DOCUMENT TEXT:
Realizing I know less than I thought - a steep learning curve is ahead.

     For my first clinical experience in nursing school, I was placed in a retirement home in Peterborough for two weeks and spent the next eight weeks at a long-term care home just outside Peterborough. On my first day of clinical placement (January 16, 2018) at the retirement home, I had the opportunity to talk to a resident living with dementia. The situation I am describing here became significant as soon as I entered the patient’s room. Despite her dementia, I still thought she would be expecting a nursing student. However, she seemed confused and annoyed by my presence. The resident was hard of hearing, and although she was able to converse, her dementia presented clearly and it was difficult to complete the required interactions. She eventually told me she was tired and I decided to say goodbye. The difficulty I had communicating was significant because I have experience talking with older people as I am a volunteer with Hospice Peterborough. I generalized this skill to all older adults, not fully realizing the difficulty that comes with talking to those hard of hearing and with dementia. The experience left me thinking “If I can’t communicate properly, how will I be able to care for and nurse others?”

     The first factor affecting this experience is that the resident didn’t seem to understand the purpose of the visit, perhaps due to her dementia or the activity not being fully explained to her. I walked in assuming the resident knew why I was there, and I learned a very important principle in nursing: it can be dangerous to act solely upon assumption. It is important to assess the resident’s understanding of what will happen before commencing any task. Another factor affecting this situation was my preconceived notion of dementia. As someone who has never encountered dementia, I thought people with dementia were unaware of their surroundings and had limited ability to converse. At first, the resident was able to converse adequately, albeit the hearing loss. However, when what she was saying stopped making sense in the context of what I had asked her, I realized that dementia can hide and manifest itself unexpectedly.

INFORMATION SUPPLIED:
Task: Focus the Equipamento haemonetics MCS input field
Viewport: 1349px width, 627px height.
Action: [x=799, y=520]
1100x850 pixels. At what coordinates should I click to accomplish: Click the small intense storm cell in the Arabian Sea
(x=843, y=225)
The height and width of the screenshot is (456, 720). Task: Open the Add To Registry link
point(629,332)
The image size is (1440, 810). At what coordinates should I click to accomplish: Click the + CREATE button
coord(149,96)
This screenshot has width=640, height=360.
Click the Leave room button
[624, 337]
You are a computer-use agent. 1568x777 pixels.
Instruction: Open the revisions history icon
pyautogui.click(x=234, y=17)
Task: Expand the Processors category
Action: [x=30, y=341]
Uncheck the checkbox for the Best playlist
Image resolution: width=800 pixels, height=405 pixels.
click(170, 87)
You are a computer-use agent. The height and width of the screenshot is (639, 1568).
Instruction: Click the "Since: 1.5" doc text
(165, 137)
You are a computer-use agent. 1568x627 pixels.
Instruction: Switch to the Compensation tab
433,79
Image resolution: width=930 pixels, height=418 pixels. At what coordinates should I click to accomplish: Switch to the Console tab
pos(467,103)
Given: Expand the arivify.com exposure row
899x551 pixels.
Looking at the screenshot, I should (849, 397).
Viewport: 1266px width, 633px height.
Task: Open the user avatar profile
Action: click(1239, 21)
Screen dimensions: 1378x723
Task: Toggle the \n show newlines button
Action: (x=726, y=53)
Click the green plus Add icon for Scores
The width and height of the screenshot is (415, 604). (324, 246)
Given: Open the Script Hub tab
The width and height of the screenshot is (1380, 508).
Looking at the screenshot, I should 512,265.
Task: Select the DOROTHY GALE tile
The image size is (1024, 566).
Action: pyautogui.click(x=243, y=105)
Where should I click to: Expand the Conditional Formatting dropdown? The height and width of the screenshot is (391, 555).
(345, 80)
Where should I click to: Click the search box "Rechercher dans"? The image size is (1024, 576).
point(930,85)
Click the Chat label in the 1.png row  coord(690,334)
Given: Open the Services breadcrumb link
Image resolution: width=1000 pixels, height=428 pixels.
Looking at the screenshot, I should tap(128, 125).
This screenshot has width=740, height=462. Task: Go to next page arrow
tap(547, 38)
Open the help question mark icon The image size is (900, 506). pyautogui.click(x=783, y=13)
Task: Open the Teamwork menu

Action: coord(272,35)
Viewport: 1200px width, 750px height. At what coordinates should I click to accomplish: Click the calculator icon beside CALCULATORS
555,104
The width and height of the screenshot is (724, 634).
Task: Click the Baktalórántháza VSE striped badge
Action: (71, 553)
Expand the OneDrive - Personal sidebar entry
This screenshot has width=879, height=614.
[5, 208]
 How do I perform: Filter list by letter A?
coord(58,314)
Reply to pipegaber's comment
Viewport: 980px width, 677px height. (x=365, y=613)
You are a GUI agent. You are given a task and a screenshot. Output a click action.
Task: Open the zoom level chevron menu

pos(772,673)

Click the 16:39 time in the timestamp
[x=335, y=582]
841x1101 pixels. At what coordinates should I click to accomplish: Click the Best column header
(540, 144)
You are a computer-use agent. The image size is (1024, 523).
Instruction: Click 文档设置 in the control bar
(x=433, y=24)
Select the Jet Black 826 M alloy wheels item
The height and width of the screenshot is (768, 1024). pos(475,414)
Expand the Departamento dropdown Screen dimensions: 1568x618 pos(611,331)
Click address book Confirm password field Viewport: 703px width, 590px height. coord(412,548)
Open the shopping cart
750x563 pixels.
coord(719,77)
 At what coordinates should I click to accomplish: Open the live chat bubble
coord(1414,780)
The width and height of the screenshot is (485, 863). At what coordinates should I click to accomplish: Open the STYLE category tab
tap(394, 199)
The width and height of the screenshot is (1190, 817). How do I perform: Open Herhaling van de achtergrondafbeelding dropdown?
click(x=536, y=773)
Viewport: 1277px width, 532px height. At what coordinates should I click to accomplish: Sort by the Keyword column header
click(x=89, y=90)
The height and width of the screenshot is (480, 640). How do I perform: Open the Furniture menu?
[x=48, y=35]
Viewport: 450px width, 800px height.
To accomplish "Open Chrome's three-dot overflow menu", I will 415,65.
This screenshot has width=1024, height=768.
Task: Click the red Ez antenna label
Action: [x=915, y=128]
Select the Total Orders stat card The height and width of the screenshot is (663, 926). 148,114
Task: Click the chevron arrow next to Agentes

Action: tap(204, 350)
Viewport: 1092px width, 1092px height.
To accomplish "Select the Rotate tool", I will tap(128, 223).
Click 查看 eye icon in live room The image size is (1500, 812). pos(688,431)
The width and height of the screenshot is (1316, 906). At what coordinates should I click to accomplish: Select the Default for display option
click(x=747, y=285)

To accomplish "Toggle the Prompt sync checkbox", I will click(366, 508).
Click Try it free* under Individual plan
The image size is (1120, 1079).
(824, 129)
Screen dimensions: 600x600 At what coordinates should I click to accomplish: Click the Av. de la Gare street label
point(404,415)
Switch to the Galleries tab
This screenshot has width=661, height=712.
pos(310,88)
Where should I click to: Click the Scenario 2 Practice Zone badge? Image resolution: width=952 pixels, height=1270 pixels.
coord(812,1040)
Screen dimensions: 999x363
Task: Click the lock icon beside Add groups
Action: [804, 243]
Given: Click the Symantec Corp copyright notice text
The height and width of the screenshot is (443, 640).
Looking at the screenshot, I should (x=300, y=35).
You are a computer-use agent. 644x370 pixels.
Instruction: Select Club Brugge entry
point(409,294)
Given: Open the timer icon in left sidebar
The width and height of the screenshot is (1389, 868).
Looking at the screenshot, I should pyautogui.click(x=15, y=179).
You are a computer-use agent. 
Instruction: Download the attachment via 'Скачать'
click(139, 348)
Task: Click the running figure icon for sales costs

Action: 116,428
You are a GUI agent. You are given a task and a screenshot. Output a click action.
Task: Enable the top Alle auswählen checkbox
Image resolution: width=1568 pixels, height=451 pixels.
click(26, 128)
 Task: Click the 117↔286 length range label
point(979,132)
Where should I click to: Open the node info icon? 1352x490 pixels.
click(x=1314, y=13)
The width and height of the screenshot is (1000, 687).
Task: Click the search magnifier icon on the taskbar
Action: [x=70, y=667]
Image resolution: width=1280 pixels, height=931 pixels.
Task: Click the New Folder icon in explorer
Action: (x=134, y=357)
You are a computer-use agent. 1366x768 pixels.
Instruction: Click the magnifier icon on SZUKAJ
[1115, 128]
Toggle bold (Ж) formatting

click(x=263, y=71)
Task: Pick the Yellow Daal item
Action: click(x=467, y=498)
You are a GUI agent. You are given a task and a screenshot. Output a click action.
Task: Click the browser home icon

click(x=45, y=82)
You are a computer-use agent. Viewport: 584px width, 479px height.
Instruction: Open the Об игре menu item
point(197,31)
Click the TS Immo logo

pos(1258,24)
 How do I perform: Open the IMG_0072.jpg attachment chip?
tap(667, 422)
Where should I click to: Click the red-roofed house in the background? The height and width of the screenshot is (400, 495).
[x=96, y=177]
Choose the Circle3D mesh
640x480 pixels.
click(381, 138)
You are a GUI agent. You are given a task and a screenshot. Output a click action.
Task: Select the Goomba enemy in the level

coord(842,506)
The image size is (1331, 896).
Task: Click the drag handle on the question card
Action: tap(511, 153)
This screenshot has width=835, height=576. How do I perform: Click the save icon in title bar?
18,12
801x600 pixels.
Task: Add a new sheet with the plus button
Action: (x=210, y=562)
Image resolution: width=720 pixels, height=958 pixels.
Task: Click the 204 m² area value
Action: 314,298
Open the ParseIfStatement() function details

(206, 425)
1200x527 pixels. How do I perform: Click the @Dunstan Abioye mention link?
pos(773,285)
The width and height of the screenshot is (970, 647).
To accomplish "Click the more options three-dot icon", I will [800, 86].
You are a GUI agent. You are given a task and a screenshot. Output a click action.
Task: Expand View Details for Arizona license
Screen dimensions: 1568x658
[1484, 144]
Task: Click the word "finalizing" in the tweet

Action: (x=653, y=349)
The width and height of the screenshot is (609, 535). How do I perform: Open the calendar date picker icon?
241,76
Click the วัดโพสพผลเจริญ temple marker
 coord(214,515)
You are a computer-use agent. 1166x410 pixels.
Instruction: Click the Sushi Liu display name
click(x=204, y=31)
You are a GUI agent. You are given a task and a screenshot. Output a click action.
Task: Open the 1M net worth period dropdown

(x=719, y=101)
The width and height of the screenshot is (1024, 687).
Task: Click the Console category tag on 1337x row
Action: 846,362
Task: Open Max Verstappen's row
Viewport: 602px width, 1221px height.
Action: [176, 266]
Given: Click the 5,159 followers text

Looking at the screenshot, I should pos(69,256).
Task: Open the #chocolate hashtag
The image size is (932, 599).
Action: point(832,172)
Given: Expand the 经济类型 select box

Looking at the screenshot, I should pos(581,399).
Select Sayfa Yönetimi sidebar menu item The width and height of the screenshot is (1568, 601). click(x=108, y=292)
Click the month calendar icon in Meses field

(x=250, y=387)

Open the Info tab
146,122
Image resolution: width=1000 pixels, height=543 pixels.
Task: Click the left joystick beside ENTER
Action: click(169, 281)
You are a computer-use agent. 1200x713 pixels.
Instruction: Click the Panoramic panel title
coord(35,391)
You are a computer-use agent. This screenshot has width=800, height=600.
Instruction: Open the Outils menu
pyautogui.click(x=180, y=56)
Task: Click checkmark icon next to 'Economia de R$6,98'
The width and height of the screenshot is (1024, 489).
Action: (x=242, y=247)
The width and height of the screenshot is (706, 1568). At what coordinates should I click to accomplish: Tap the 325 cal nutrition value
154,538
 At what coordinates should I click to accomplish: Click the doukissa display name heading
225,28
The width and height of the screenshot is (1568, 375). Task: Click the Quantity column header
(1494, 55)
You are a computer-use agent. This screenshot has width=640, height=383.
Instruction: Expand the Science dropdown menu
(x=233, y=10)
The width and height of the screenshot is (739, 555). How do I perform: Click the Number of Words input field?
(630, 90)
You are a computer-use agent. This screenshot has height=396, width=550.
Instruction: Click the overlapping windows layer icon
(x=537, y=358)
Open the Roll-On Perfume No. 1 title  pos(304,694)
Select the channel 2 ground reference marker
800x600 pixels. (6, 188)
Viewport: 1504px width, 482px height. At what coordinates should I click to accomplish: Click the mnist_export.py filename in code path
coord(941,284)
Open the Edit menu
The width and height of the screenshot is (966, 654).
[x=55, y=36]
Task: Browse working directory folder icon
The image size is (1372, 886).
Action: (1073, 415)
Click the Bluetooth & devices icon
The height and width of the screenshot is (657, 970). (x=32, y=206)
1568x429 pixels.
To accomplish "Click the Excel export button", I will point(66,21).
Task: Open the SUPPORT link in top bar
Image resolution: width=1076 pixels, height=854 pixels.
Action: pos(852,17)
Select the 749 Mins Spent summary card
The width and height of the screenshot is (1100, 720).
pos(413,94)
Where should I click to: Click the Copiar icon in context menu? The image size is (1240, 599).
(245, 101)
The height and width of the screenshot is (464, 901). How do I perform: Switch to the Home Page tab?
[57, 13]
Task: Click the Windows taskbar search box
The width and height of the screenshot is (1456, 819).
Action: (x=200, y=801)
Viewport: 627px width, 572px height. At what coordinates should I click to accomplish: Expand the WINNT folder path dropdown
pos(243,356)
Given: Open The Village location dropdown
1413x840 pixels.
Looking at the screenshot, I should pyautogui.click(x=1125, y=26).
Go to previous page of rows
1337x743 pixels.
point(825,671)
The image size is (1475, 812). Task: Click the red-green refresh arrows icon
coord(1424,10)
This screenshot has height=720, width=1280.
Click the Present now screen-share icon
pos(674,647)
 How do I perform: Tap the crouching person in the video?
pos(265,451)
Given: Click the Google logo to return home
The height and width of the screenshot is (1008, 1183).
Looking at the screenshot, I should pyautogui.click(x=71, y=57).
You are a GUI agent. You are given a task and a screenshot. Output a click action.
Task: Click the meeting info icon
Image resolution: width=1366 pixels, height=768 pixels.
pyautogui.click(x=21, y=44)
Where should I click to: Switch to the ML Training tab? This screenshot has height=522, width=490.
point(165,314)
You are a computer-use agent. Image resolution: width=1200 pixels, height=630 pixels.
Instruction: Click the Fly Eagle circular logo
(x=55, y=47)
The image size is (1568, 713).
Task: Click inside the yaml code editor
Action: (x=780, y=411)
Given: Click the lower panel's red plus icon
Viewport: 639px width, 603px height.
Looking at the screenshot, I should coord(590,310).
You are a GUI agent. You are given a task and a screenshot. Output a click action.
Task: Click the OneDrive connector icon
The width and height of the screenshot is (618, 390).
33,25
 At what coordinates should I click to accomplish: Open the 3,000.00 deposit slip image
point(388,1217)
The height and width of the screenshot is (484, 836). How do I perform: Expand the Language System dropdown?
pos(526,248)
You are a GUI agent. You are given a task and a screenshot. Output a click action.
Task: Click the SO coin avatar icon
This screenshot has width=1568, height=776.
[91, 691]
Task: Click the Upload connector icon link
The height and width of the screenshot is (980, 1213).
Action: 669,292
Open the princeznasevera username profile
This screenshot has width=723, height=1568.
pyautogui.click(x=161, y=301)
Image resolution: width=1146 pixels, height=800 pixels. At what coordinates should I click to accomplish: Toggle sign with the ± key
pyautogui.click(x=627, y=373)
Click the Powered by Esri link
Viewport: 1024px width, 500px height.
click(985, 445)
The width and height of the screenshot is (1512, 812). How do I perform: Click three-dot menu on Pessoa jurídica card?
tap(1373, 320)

AIM OF THE EXERCISE:
Continue the reflection on a nursing student's first clinical placement from where it stops.

ANSWER SPACE:
     Focusing on my strengths and how I can apply them to my weaknesses will allow me to improve my ability to communicate during difficult situations. I know that I am good at talking to older people as I am very friendly and open. However, I often struggle with focusing. While I understand what the other person is saying, I often don’t focus on the meaning behind the words and this is important for therapeutic communication. I plan to read more about dementia so I will know how to best interact with individuals who have dementia. When I first joined Hospice Peterborough as a volunteer I had to take several classes on therapeutic communication in the context of palliative care, so I could look back on the course and relate it to communicating with residents of long-term care.

     While this experience was jarring for me, it must have been confusing for the resident. As a nursing student, I knew my purpose and I set about fulfilling it, but I made the incorrect assumption that my resident understood what was happening. I learned that I am not an expert in therapeutic communication. I was over-confident due to my past experiences and I didn’t realize how different this experience would be. I need to focus on actively listening to others and exploring hidden meanings. In terms of being a professional, I learned that it is up to us as nurses to ensure we are informing the resident of what is happening, rather than assuming the resident is completely aware of the situation. Additionally, going in with a deeper understanding of dementia and how to communicate with those with dementia and hearing loss would put me more at ease in this kind of situation. This is important because it is difficult for the resident to feel comfortable in any situation where the nurse is not. This first experience in my clinical placement was eye-opening to how much I still have to learn regarding the elderly and therapeutic communication techniques.

Note: this is an excerpt from a journal reflection originally written on January 31, 2018 as part of the clinical course. Some sections have been edited for clarity and brevity.